March 30 at 3:00 PM (in-person) \
**Plotting and Working with Data in Python**

March 31 at 3:00 PM (zoom) \
**Plotting and Working with Data in Python**


More information and registration here:
https://calendar.ua.edu/department/university_libraries/calendar

*Past Workshops:*

**Computational Notebooks and Beginner Syntax with Python**

Archived copy here: https://github.com/ualibweb/UALIB_Workshops



# Setup For Today

If you would like to follow along intractively

1. Go to the link provided for this Colab notebook. 

2. Save a copy to your Google Drive. You should then be able to run and edit the code interactively.

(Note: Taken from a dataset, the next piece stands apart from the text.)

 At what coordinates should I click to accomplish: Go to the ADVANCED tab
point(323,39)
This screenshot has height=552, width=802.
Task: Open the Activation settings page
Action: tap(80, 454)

# Using Python Functions [1,2]

A brief review of using Python functions from our [previous workshop](https://github.com/ualibweb/UALIB_Workshops/blob/master/04_Python_spring_2022/01_Python_computational_notebooks_and_syntax.ipynb).

In [None]:
# functions are called with parentheses
print("Hello World!")

In [None]:
# empty parentheses are used when a function should be evaluated
# even with no argument input
myList = [23, 1, 45, 9]
myList.reverse() # () evaluates reverse function method with no arguments
print(myList)

Python [Built-in functions](https://docs.python.org/3/library/functions.html) are always available and generally do not need to be explicity imported. However, there are modules within the [Python Standard Library](https://docs.python.org/3/library/index.html) (e.g., math functions, file format handling, etc.) and external libraries, where we need to import the library module before we can use the functions.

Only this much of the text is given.